Therefore, it would have been obvious for a person of ordinary skill in the art before the effective filing date of the claimed invention to apply the attention layer techniques (e.g. the relationship of a first and second point in a sequence to calculate an outcome) taught by Vaswani to the scene encoding generating apparatus taught by Abdo, and previously modified by Wu, that uses obstacle time data and bases predictions on time parameters (e.g. first time point, second time point, etc.). Doing so would provide the predictable results of improving trajectory prediction results by enabling each position in a time sequence to selectively incorporate information from all other positions via time attention, and further allowing efficient parallel computations.
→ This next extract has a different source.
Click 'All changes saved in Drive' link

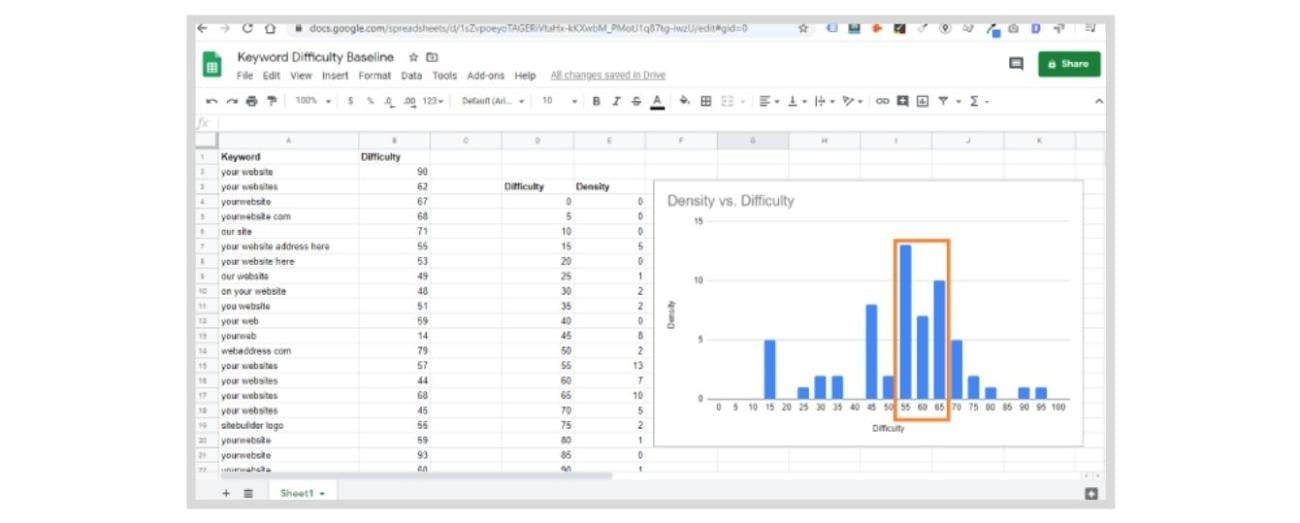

Abdo, Vaswami, and the instant application are all related art because they’re all directed to using encoders and decoders to more efficiently process and calculate data, while Wu, Vaswami, and the instant application aim to use tensor data structures to improve data processing techniques.
Claims 9-10, and 19 are rejected under 35 U.S.C. 103 as being unpatentable over Abdo (US 20220319054 A1) in view of Wu (“Location prediction on trajectory data: A review”; copy provided by examiner), and in further view of Mangalam (US 20210295531 A1).
Regarding claims 9 and 19,
Abdo and Wu teach: The scene encoding generating apparatus of claim 1, including a first encoded feature embedding based on a time point as a first scene encoding and generating the trajectory prediction.
Abdo and Wu fail to explicitly disclose: concatenating the first scene encoding corresponding to the first time point and at least one second scene encoding corresponding to at least one second time point to generate an output scene encoding, wherein the output scene encoding is configured to be inputted into the decoder to generate the trajectory prediction corresponding to the obstacles.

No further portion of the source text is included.